Po latach nieaktywności, kolejowy szlak Warszawa – Rawa Ruska – Lwów, którego reaktywacją zarządza nasz wschodni sąsiad, jest ponownie w użyciu i cieszy się pozytywnym odzewem ze strony pasażerów. Wszystko wskazuje na to, że ukraińska strona odpowiedzialna za ten komercyjny projekt nie tylko pokryje koszty, ale również osiągnie korzyści finansowe.
Jak zdobyliśmy informacje od SKPL, poza pierwszym powrotem do Ukrainy, który miał miejsce 15 października, frekwencja obecnie oscyluje wokół 95-100% dostępnych miejsc. Przykładowo, 19 października pociąg przewożący pasażerów z Rawy Ruskiej do Warszawy zabrał na pokład 198 osób. Czas przelotu jest stosunkowo stały, z pociągiem prawie zawsze docierającym do Warszawy punktualnie lub z minimalnym opóźnieniem. Czas przeznaczony na kontrole graniczne jest wystarczający, a nawet być może nieco za długi.

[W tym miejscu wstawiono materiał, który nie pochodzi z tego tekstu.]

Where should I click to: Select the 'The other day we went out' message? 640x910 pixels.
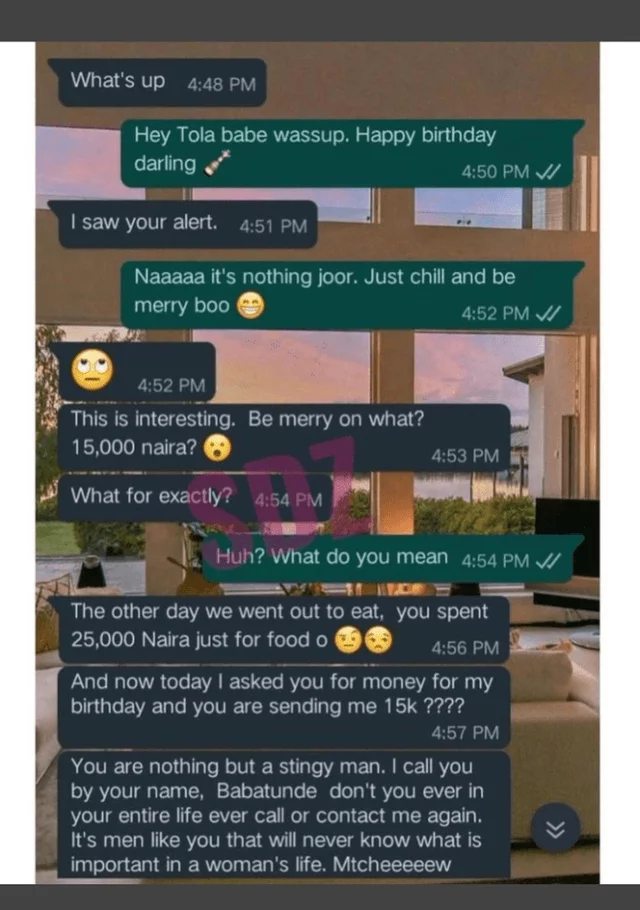click(284, 630)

Jewhen Laszczenko, prezes Kolei Ukraińskich, rozmawiając z Rynkiem Kolejowym, powiedział: „Projekt będziemy uważać za sukces, jeśli uda nam się wyjść na zero. Jest to przedsięwzięcie komercyjne, ale jest również odpowiedzią na duże zapotrzebowanie na połączenia kolejowe z Ukrainy do Polski, co przekłada się na aspekt społeczny. Nasze wstępne obliczenia pokazują, że pociągi przyniosą nam zysk, jeśli będą w średni zajmowane w 80%. Zauważamy jednak, że zainteresowanie już osiąga maksymalną liczbę dostępnych miejsc”.
Laszczenko dodał, że po kilku miesiącach działalności spółka sprawdzi uzyskane wyniki przewozowe i podejmie decyzje dotyczące ewentualnego zwiększenia liczby połączeń lub dodania nowych tras dla komercyjnych pociągów.